YOUR GOAL:
Pick every line from the data that holds the word "computer".
─── AVAILABLE RECORDS
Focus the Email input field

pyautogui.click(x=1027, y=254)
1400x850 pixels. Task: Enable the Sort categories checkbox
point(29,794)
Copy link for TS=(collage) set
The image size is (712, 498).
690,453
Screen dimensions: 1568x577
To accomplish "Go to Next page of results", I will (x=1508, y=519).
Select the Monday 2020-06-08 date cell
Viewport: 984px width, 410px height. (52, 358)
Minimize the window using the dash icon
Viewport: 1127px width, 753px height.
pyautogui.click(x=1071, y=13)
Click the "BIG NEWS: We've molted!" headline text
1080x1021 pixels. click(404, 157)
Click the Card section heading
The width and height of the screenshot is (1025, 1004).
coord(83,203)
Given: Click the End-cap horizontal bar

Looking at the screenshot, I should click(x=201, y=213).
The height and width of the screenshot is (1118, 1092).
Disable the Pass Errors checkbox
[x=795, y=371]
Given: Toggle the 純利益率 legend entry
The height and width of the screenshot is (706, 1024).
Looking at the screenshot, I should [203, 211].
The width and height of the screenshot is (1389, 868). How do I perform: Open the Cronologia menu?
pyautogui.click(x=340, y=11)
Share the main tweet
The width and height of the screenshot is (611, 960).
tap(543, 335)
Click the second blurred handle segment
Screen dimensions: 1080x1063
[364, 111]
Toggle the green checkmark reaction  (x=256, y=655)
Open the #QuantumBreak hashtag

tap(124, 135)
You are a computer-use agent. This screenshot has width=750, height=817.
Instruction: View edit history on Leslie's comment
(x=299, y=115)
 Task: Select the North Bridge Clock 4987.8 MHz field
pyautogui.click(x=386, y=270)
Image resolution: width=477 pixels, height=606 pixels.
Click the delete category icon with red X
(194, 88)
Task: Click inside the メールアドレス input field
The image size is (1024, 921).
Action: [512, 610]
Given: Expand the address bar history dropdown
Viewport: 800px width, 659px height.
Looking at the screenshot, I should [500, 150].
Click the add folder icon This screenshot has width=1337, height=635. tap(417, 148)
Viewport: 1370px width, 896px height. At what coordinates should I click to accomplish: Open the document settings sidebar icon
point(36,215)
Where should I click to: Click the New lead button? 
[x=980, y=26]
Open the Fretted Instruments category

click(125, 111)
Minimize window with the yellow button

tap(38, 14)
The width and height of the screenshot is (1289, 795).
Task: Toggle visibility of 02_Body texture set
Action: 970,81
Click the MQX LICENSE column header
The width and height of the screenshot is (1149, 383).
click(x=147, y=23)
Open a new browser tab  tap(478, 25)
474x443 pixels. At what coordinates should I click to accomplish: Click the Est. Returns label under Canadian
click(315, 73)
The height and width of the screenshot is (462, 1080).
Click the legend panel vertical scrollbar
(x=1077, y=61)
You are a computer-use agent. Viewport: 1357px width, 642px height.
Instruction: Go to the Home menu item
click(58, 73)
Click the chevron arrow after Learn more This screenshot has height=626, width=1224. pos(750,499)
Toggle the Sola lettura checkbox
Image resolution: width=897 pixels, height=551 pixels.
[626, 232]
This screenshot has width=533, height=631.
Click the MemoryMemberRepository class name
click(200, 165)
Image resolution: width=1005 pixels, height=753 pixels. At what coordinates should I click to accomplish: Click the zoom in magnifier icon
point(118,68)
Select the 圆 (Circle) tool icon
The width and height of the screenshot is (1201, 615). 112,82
──────
RESPONSE FOR THIS EXERCISE:
You are a computer-use agent. This screenshot has width=750, height=817.
You are a computer-use agent. Viewport: 1357px width, 642px height.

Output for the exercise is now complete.